I agree, what are the alternatives, who are they and can they even be half as effective?

It is easy to point to doom and gloom but what are the alternatives?

LMAV
11-12-2007, 11:55 AM
All the people harping on Musharaf need to explain how Islamic extremists are an improvement.

dava
11-12-2007, 12:02 PM
Bhutto doesnt seem like an islamist extremist to me.

Plus, dont the pakistani have their right for democracy?
Or do you only bring democracy to those dicatatorships that can't be bought?

LMAV
11-12-2007, 01:07 PM
Bhutto doesnt seem like an islamist extremist to me.

Plus, dont the pakistani have their right for democracy?
Or do you only bring democracy to those dicatatorships that can't be bought?

I'm not very knowledgeable about Pakistan's democratic history, but I do know this woman was already booted for corruption. At a time when the bad guys are knocking on the door to your nuclear arsenal, the stakes are very high.

afreu
11-13-2007, 07:06 AM
So the risk of having a democratically elected government in Pakistan possibly not friendly to the West overrides every democratic principles the West claims to believe in?

There are political alternatives to Musharaf. The most prominent being Nawaz Sharif, Benazir Bhutto and the All Parties Democratic Movement. Some of the parties united in the alliance are openly opposing Musharaf's support for the global war on terror and promote an even bigger influence of Islam on government. Pakistan is a Moslem country if it's the choice of the people we'll have to accept that.

Besides that Musharaf is obviously not able to succesfully deal with Islamic extremism. The declaration of martial law only strenghtens the population's resentment against the dictatorship.

LMAV
11-13-2007, 07:34 AM
So the risk of having a democratically elected government in Pakistan possibly not friendly to the West overrides every democratic principles the West claims to believe in?

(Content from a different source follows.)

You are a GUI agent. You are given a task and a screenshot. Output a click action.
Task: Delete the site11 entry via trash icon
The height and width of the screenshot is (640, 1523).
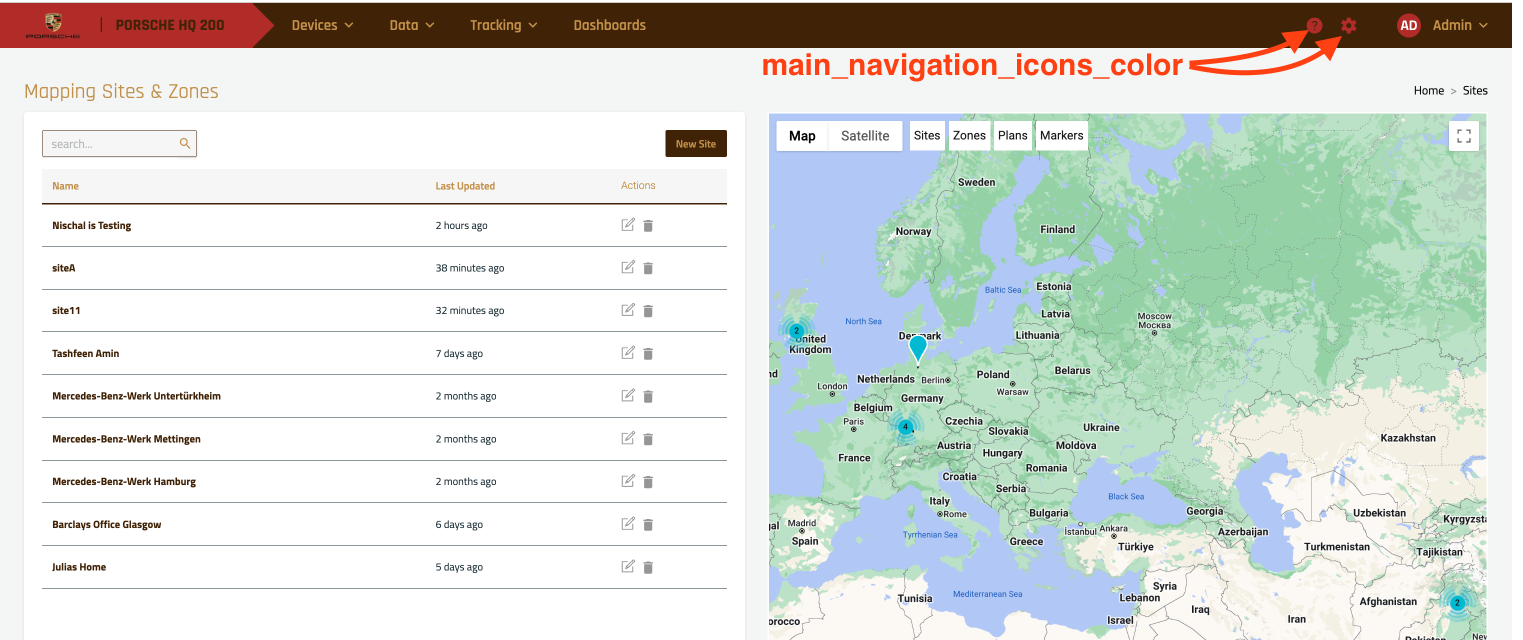click(648, 311)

Didn't Musharaf win the election, but elements within the courts over ruled it?

timetraveller
11-13-2007, 07:48 AM
If The cricket legend Iman Khan won the election

Will we see a change ..

afreu
11-13-2007, 11:34 AM
Musharaf won the presidential vote. But opposition MPs abstained or boycotted the vote, calling it unconstiutional. He won in a landslide, but mostly because the elections for those assemblies five years ago were rigged. The Supreme court said Musharaf can not be declared winner until it's clear if he was a valid candidate. The court was likely to declare him invalid because of Musharaf being head of state and head of the military at the same time.

Hollis
11-13-2007, 11:38 AM
Maybe I might be a little cynical, IMHO Ms. Bhutto wants a bigger share of the power control pie. Somehow I don't think it is Pakistan's best interest she is thinking about, but more her best interest.

afreu
11-13-2007, 12:33 PM
Well, how do we know Musharaf is after anything else than his best interest? Being both the boss of the military and the executive is already the maximum of power.